Le talent de M. Jones a accompli un nouveau progrès dans Judah (21 mai 1890). Rien ne sent plus le mélodrame, ni dans les situations ni dans les caractères. La noblesse, la nécessité de la confession spontanée, qui inspire la plus belle scène de Saints and Sinners, est reprise dans Judah avec une grande puissance et devient le principal ressort dramatique. Une jeune fille appelée Washti Dethic a été dressée par son père au rôle de thaumaturge.

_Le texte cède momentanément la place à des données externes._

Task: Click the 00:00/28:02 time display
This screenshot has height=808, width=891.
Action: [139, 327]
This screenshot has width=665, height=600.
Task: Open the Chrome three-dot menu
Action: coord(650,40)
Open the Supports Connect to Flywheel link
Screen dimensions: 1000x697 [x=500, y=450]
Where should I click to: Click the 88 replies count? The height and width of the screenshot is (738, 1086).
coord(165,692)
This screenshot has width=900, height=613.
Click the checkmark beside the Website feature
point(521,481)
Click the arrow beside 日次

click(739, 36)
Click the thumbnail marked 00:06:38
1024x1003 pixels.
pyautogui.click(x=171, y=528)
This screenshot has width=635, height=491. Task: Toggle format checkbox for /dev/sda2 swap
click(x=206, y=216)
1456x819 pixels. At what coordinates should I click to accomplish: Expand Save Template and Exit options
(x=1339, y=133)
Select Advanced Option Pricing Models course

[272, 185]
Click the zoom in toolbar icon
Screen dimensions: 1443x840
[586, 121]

L’extrême misère, l’extrême jeunesse, la pression morale portée peut-être jusqu’à la terreur, elle a bien des excuses pour avoir embrassé cet affreux métier. Maintenant son intérêt, son orgueil, l’enthousiasme de ses stupides adeptes la condamnent à continuer une imposture dont elle a horreur. Nous la plaignons, et nous savons gré à l’auteur d’avoir détourné tout notre mépris sur le misérable Dethic. Nous ne trouvons pas mauvais qu’une enfant exaltée et nerveuse croie sentir les effets de l’influence miraculeuse. Lorsque Washti est soumise à un jeûne de trois semaines, et que, par la vigilance impitoyable de ses gardiens, ce jeûne menace de devenir trop réel, l’héroïsme de la jeune fille nous touche malgré nous, comme s’il était dépensé pour une meilleure cause. Nous formons le souhait absurde que son père réussisse à lui faire passer quelque nourriture, nous sommes pour le miracle contre la science, pour le charlatanisme contre la vérité ; ce qui est un comble. Ou plutôt nous nous intéressons à une pauvre créature humaine en péril, et, sans réfléchir, nous voudrions qu’elle échappât. Que serait-ce si nous étions passionnément amoureux de cette femme ! Or c’est le cas de Judah Llewellyn.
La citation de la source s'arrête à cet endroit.